FRAGMENTO DE ORIGEN:
==========

Mi reflexión central sobre internet, las redes sociales, el teléfono móvil y todo lo que conlleva esta nueva tecnología es que no tenemos ni idea de cuánto nos están cambiando. Ni podemos tenerla. Nos falta perspectiva, la cual llegará con el tiempo. Hay muchos indicios que apuntan al gran poder que tienen las pantallas, a la atracción del multitask, a la fuerza de la inmediatez, a la transformación que supone el fin de la ausencia del otro, pero aún es muy pronto para adivinar la dimensión completa de lo que supone.
Lo digo por analogía con lo ocurrido con anteriores tecnologías. El libro, por ejemplo, causó cien años de guerras en Europa, a la radio se le atribuye parte del auge del nazismo y la televisión llegó a cambiar la arquitectura de nuestras casas. Pero yo me quería hoy limitar a hablar del humilde telégrafo, que todos admitiremos que fue mucho menos disruptivo que lo que pueda suponer el mundo digital.

==========

LÍNEAS DE DATOS:
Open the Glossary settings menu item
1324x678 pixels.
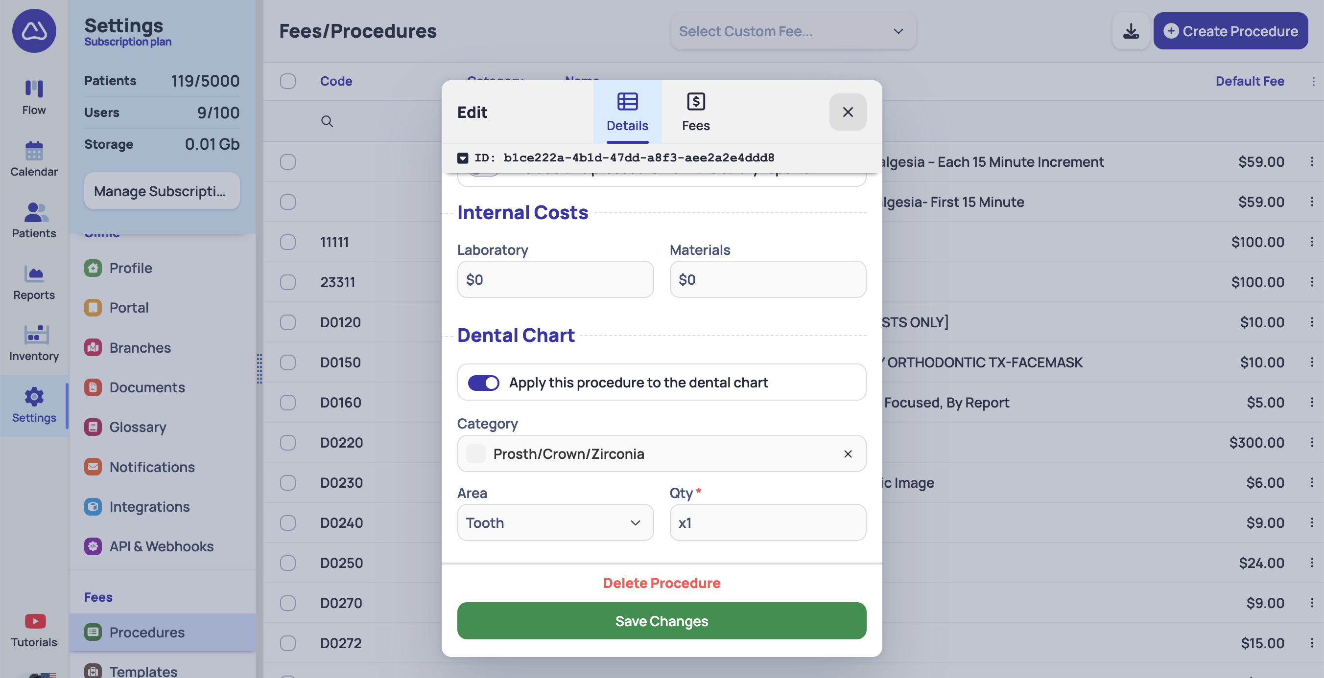click(138, 427)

==========

TAREAS POR REALIZAR:
• 1. Transcriba del texto sobre la nueva tecnología el pasaje que comienza con "Mi reflexión central" y se extiende hasta "lo que supone.", inclusive.
• 2. Indique si cada afirmación concuerda con el texto sobre la nueva tecnología y cite literalmente las palabras que lo deciden: (a) la radio causó cien años de guerras en Europa; (b) todavía nos falta perspectiva para saber cuánto nos cambia esta tecnología; (c) el telégrafo fue más disruptivo que el mundo digital.
• 3. Prosiga el texto sobre la nueva tecnología a partir de su última oración.

RESULTADOS EN ORDEN:
• 1.
Mi reflexión central sobre internet, las redes sociales, el teléfono móvil y todo lo que conlleva esta nueva tecnología es que no tenemos ni idea de cuánto nos están cambiando. Ni podemos tenerla. Nos falta perspectiva, la cual llegará con el tiempo. Hay muchos indicios que apuntan al gran poder que tienen las pantallas, a la atracción del multitask, a la fuerza de la inmediatez, a la transformación que supone el fin de la ausencia del otro, pero aún es muy pronto para adivinar la dimensión completa de lo que supone.

• 2.
(a) No: «El libro, por ejemplo, causó cien años de guerras en Europa».
(b) Sí: «Nos falta perspectiva, la cual llegará con el tiempo».
(c) No: «fue mucho menos disruptivo que lo que pueda suponer el mundo digital».

• 3.
Pues bien, el telégrafo apareció y causó la caída del Gobierno británico del Conde de Aberdeen, en 1855, porque el periodista William Howard Russell, del Times, estrenó el telégrafo informando al día siguiente de la falta de atención a los soldados heridos en la guerra de Crimea, lo que ocasionó un revuelo sin precedentes (y el nacimiento de la Cruz Roja). Igualmente, el telégrafo permitió que las metrópolis pudieran controlar sus colonias en tiempo real, cosa que antes se tenía que delegar. Consolidaba los imperios, o al menos centralizaba su mando.
Sin embargo, quería centrarme en tres efectos mucho menos evidentes que se han constatado con el paso de los años.
Primero, el telégrafo provoca la aparición de un tipo de escritura escueta, sin calificativos, centrada en datos, en la que se ha basado el periodismo y también, a partir de ahí, toda una escuela de escritores. El telégrafo, pues, propició nada menos que un género literario debido a que su uso se cobraba por palabras, de manera que promovía el ahorro en la expresividad.
En segundo lugar, el telégrafo termina por obligar a los gobiernos a pactar un orden horario. Antes del telégrafo, cada villa, cada pueblo, cada ciudad, tenía su hora, debidamente reflejada en su casa consistorial. Pero esa hora podía diferir de la hora de otro lugar, incluso cercano. Las comunicaciones telegráficas se tornaban prácticamente imposibles si no se ordenaba esto, lo cual ahora era posible. Eso, a escala global, derivó en el problema de los husos horarios, que se resolvió con el acuerdo que fija en Greenwich el meridiano cero. Así, pues, debemos al telégrafo el encorsetamiento del mundo en horarios estrictos, rígidos.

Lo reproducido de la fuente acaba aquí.